„Samstag Gig, 20 Uhr" ist keine brauchbare Auskunft. Der Bassist muss um 17 Uhr da sein, die Sängerin um 19, und wer das Catering bestellt hat, weiß niemand.
Der Ablaufplan hängt am Termin und macht daraus Stationen mit Uhrzeit.
Vorlage einsetzen#

Fang nicht bei Null an. Am Ablaufplan sitzt „Vorlage einsetzen" — und die Vorlage richtet sich nach der Art des Termins.
Beim Gig: Treffen, Aufbau, Soundcheck, Catering, Auftritt, Ende & Abbau. Bei der Probe: Aufbau, Probe, Abbau.
Die Zeiten stehen schon drin#

Die Vorlage rechnet vom Beginn aus. Steht der Auftritt um 20 Uhr, liegt der Soundcheck auf 18:30, der Aufbau auf 17:30, das Treffen auf 17 Uhr — und Ende & Abbau auf 23:30.
Jede Zeit lässt sich danach anfassen — was du änderst, bleibt geändert.

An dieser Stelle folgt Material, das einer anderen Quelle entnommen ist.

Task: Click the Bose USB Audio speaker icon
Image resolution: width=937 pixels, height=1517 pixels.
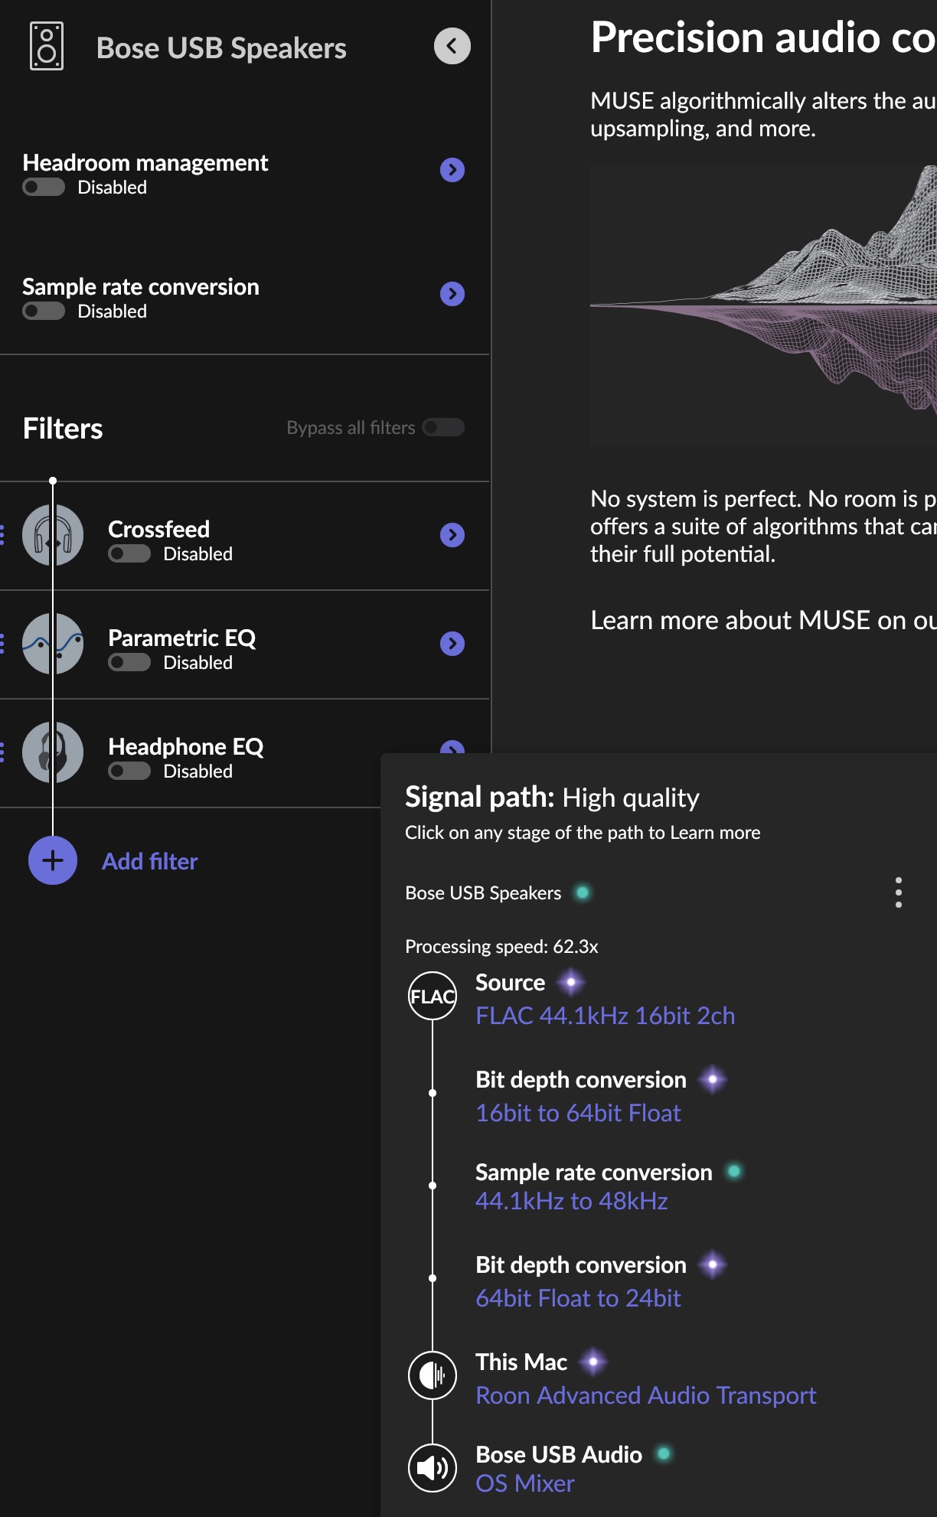Action: (x=433, y=1467)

Und die Stationen ordnen sich von selbst nach Uhrzeit, egal in welcher Reihenfolge du sie einträgst.
Stationen ergänzen, die nur ihr habt#
Vorlage ist Startpunkt, nicht Vorschrift. „Bühne kehren", „Merch aufbauen", „Fotos für Instagram", „Anfahrt Kleinbus" — dazu Uhrzeit, ein Satz Beschreibung und ein Symbol aus der Auswahl.
Das Symbol ist kein Schmuck: Auf dem Handy im Halbdunkel hinter der Bühne findest du die Zeile am Zeichen schneller als am Text.
Wer später gebraucht wird, kommt später#
Der eigentliche Zweck. Wenn im Ablauf steht, dass die Bläser erst zum Soundcheck gebraucht werden, muss niemand zwei Stunden Kabel halten. Der Abend hat Stellen, an denen nicht alle nötig sind — und die stehen jetzt da, statt in einem Kopf.
Aus einer Uhrzeit ein Abend.
Und die Frage „wann muss ich da sein?" beantwortet sich am Termin, nicht im Chat.